I challenge everyone to go out once or twice a week to see live, unsigned talent. If you have kids, BRING THEM. In the interim, go to these venues' websites and buy a shirt or gift certificate.,,,go to a musician's FB page and watch their live stream and buy their music. Otherwise, we will collapse into auto tuned robots listening to German techno music.

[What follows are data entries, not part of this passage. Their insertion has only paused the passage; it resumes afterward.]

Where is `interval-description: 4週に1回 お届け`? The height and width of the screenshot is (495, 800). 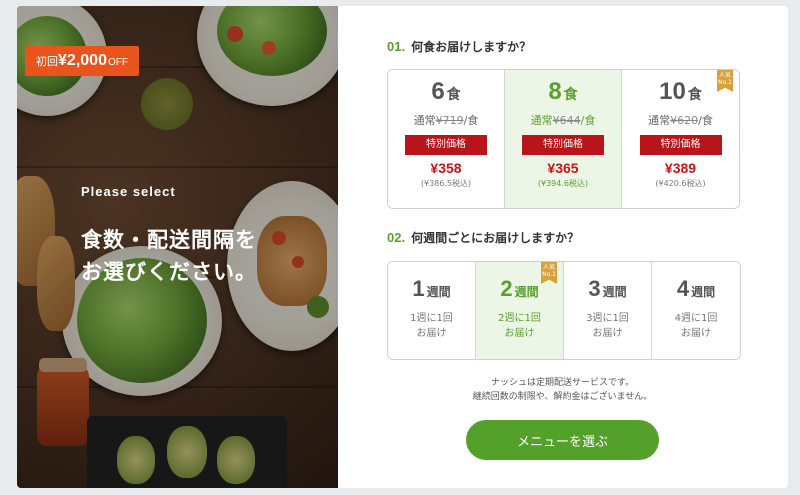
interval-description: 4週に1回 お届け is located at coordinates (696, 326). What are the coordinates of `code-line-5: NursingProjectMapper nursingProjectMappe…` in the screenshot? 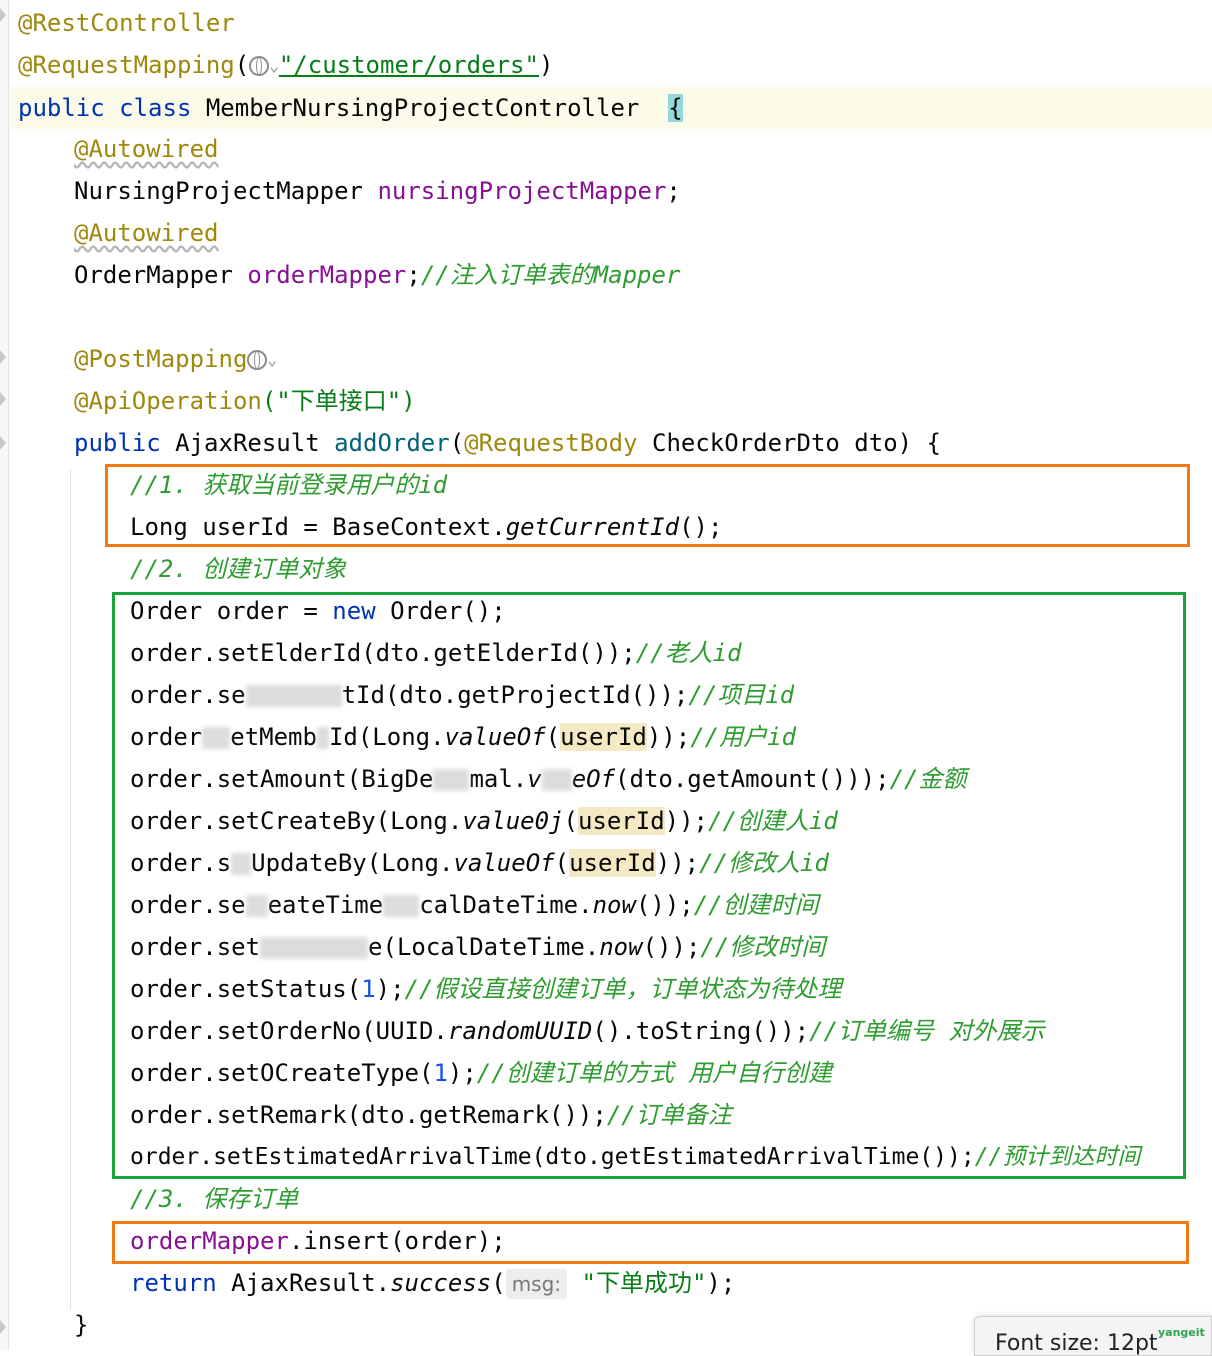 It's located at (378, 191).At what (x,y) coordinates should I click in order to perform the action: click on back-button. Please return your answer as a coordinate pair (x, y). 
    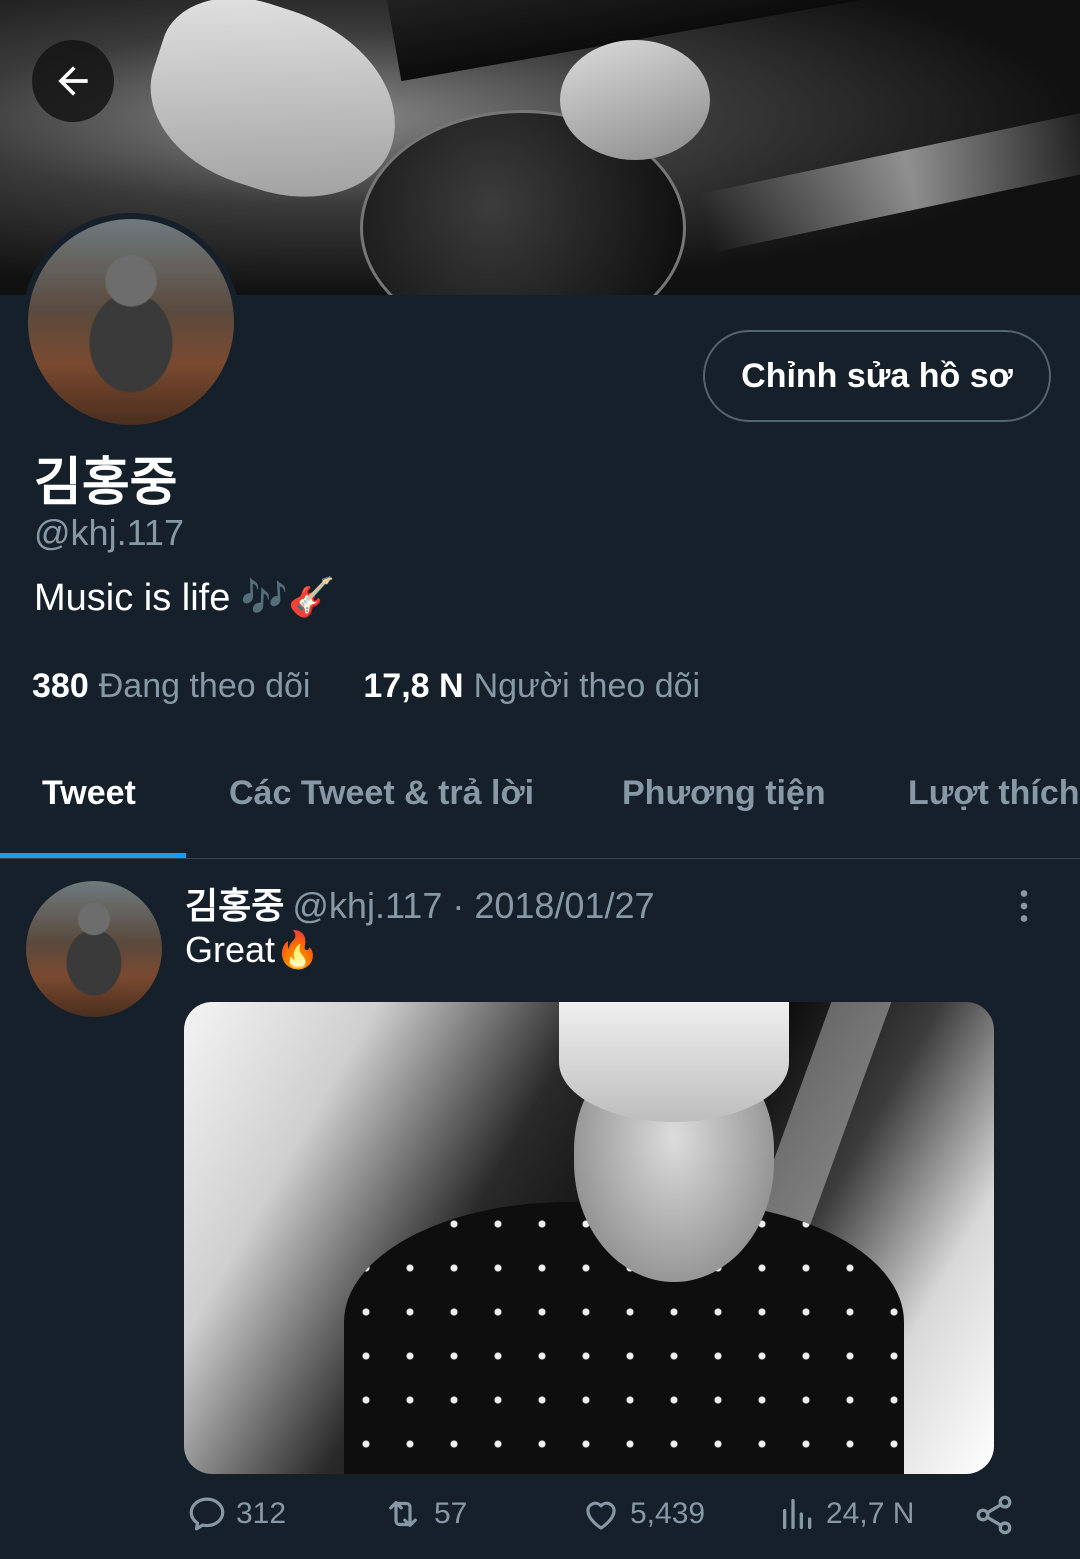
    Looking at the image, I should click on (73, 81).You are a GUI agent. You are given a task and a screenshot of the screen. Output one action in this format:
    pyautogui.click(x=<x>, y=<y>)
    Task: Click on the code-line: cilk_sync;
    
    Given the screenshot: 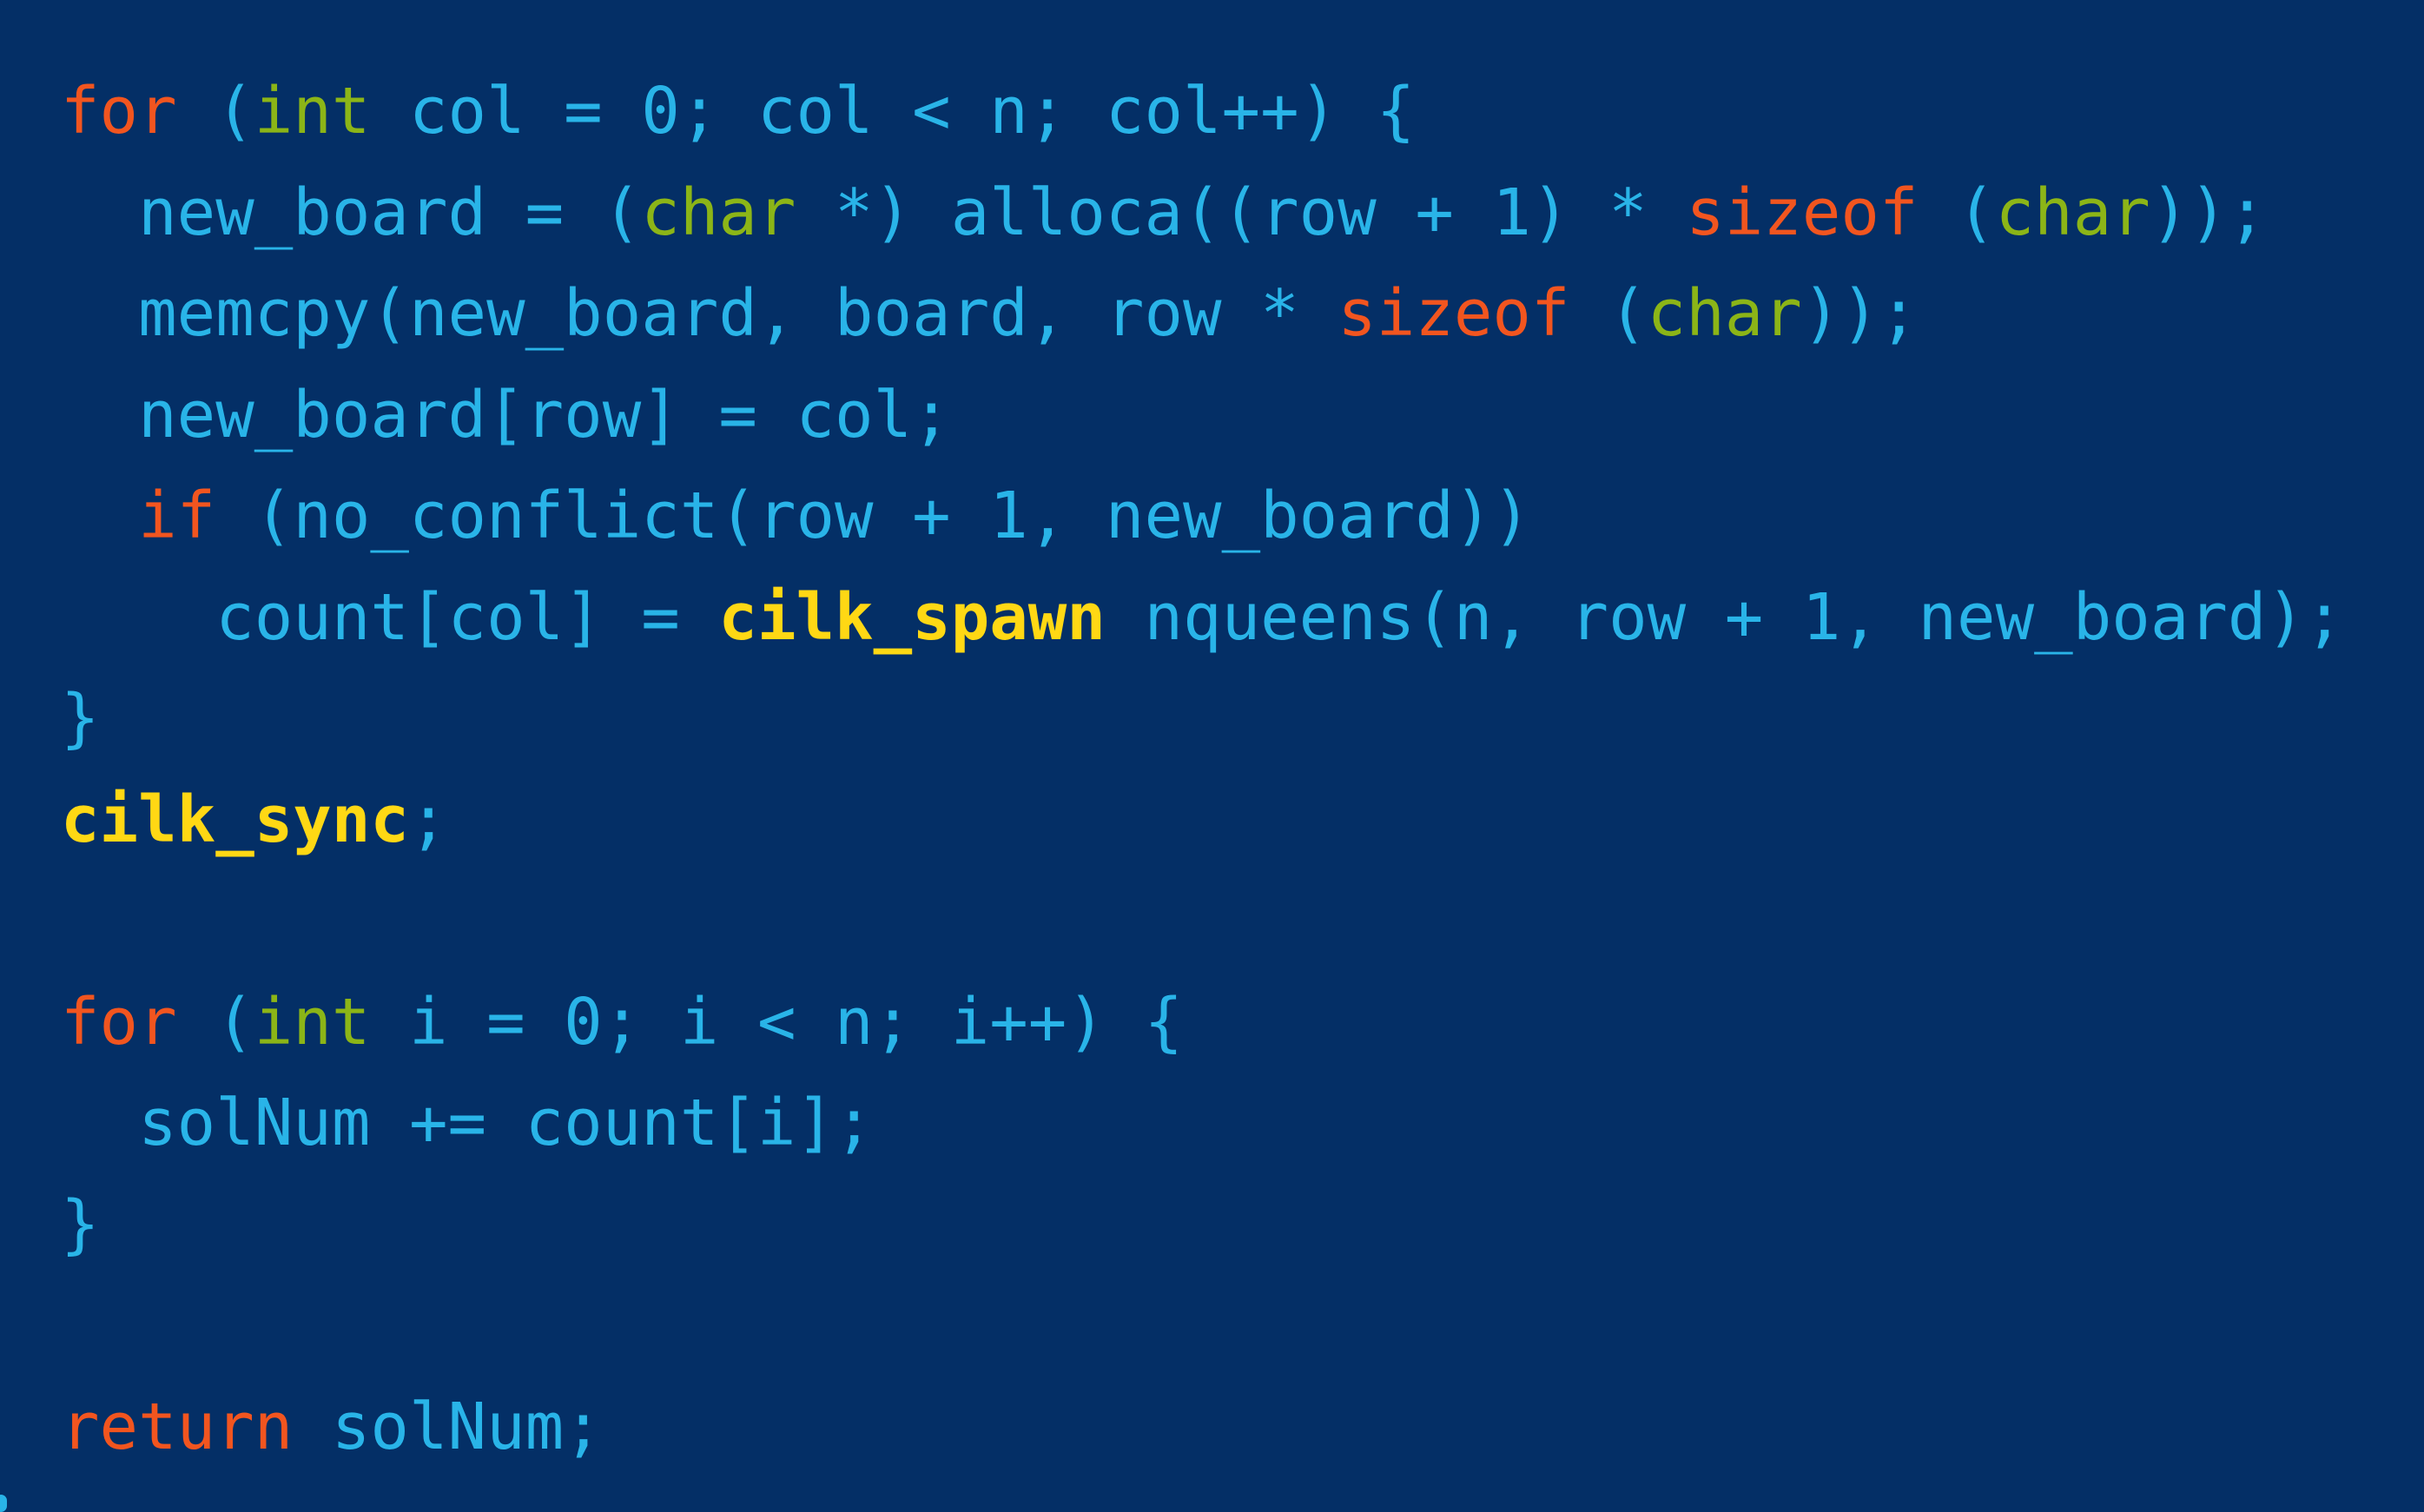 What is the action you would take?
    pyautogui.click(x=1202, y=820)
    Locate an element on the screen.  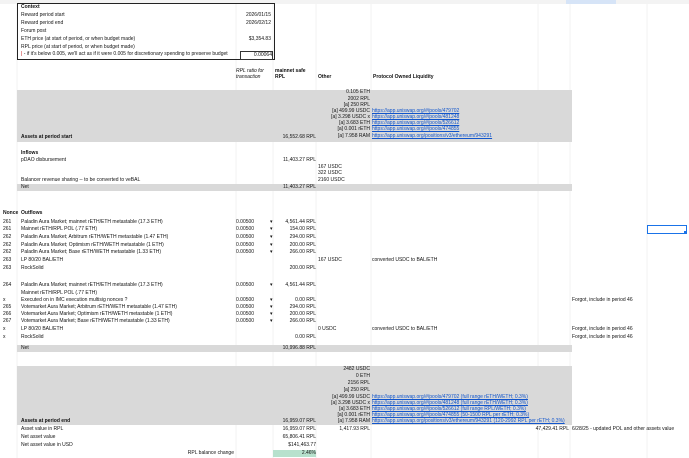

That is one of the best Simpson moments ever....I love how at the end of the tune, people in the congregation hold up their lit lighters and the organist collapses. Just like the 70s, man.
There used to be a place in Center City (or as we said growing up near Philly, senner siddy) called the Borgia Cafe where you could catch unsigned jazz acts and singers. Those opportunities still exist - see my rant in this thread. We just gotta get up and DO IT.
You could also back then make a good living tuning pianos and sharpening knives.
You got that right.
Remember when movies did sing alongs with follow the bouncing ball? Then there was sing along with Mitch on the TV.
I can remember when families would gather on the porch and every family member participated in music making. There are families today doing the same thing, some even become professional groups with a following like The Petersons, all over YouTube.